Comment fonctionne une succession immobilière suite à un décès ?
Le 9 mai 2022
La question de la succession immobilière suite à un décès est souvent un sujet épineux, car elle nécessite que les héritiers se mettent d’accord.
Comment fonctionne une succession immobilière suite à un décès ?
La question de la succession immobilière suite à un décès est souvent un sujet épineux, car cela demande aux héritiers de se mettre d’accord sur la continuité et l’appropriation du bien. Voici les principales modalités que l’on retrouve dans cette situation singulière. Plusieurs cas de figure apparaissent quand il s’agit d’une succession immobilière.
Que devient le bien ?
Le logement et décès du conjoint marié
Aujourd’hui, le droit du conjoint survivant permet au conjoint marié de conserver le logement jusqu'à sa mort.
Le logement et décès du conjoint pacsé
Une protection s’avère similaire au profit du partenaire de PACS, mais reste moins forte que pour un conjoint marié.
Ainsi, le survivant pacsé peut bénéficier de la jouissance du bien commun pendant 1 an de manière gratuite et du mobilier qu’il contient, sauf si le défunt en avait stipulé autrement dans un testament.
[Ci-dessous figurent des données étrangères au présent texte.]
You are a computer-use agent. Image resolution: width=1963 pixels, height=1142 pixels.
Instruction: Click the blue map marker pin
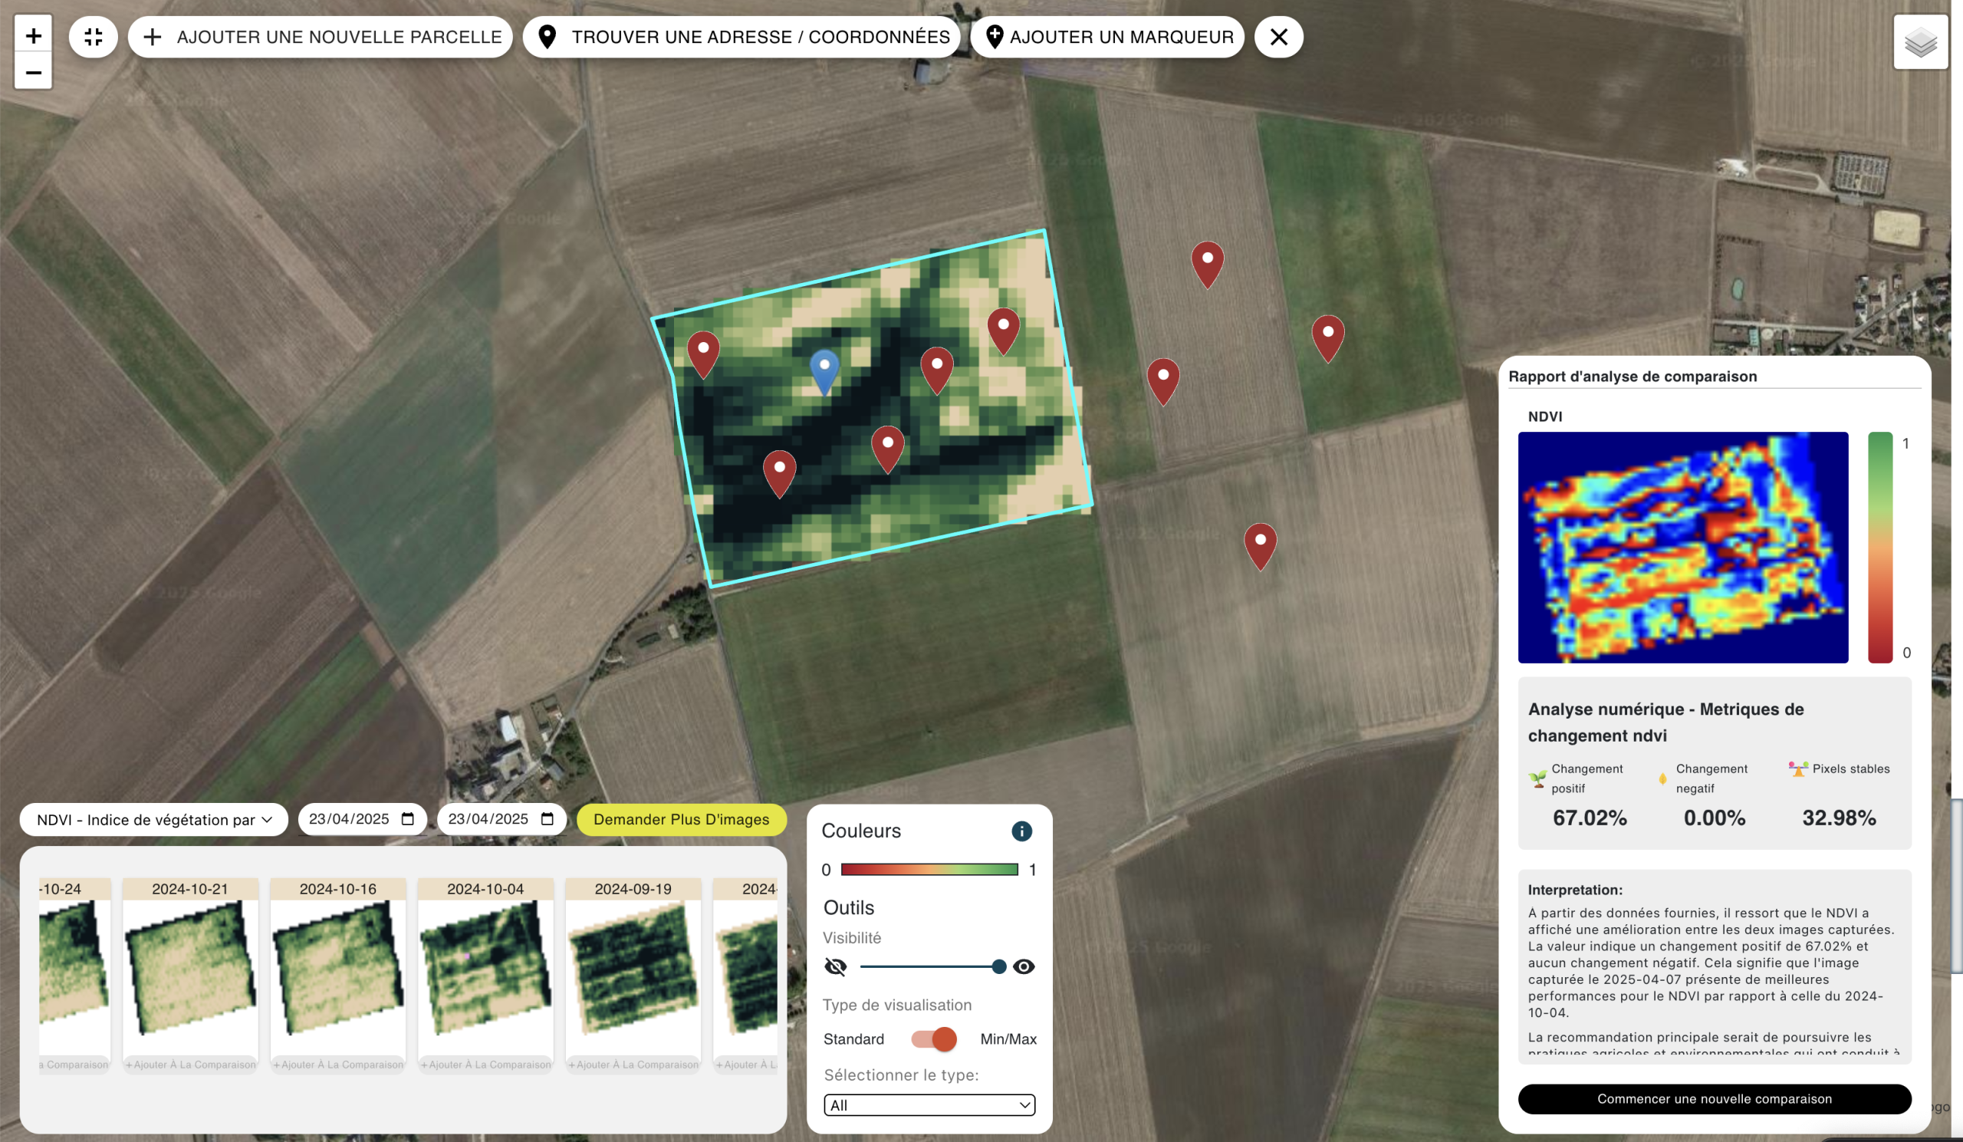pyautogui.click(x=824, y=369)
Si le couple pacsé louait le logement commun, les loyers sont remboursés au partenaire par la succession du défunt. Le partenaire survivant jouit également du transfert de bail si le défunt était l’unique titulaire du contrat de bail.
Le logement et décès du concubin
Si le couple n’était ni marié ni pacsé, il est important qu’il ait pensé en amont à se protéger. En effet, la législation française n’accorde aucun droit au survivant dans ce cas de figure.
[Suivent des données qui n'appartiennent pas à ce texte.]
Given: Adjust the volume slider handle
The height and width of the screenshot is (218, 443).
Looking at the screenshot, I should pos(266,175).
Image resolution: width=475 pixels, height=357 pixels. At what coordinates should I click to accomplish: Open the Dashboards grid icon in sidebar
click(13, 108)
Si le concubin survivant n’est pas propriétaire du logement, il n’est pas autorisé à bénéficier du maintien dans les lieux.
En revanche, si le couple était locataire du logement, le concubin survivant peut prétendre au transfert du bail de location, à la condition d’avoir vécu avec le signataire du bail depuis plus d’un an à la date du décès.
Payer des frais de notaire
Le notaire est souvent le professionnel avec qui traiter dans une succession immobilière. Il réalise un certain nombre de missions comme :
• Identifier les héritiers avec précision ;
• Interroger le fichier central des dernières volontés pour s’assurer qu’un testament existe ou pas ;
• S’assurer d’une éventuelle donation au dernier vivant ;
• Établir les actes permettant aux héritiers de justifier de leurs droits de succession (attestation de propriété immobilière, acte de notarié, etc.) ;
• Dresser un bilan complet du patrimoine du défunt en listant les biens et leurs valeurs, sans oublier les éventuelles dettes en cours.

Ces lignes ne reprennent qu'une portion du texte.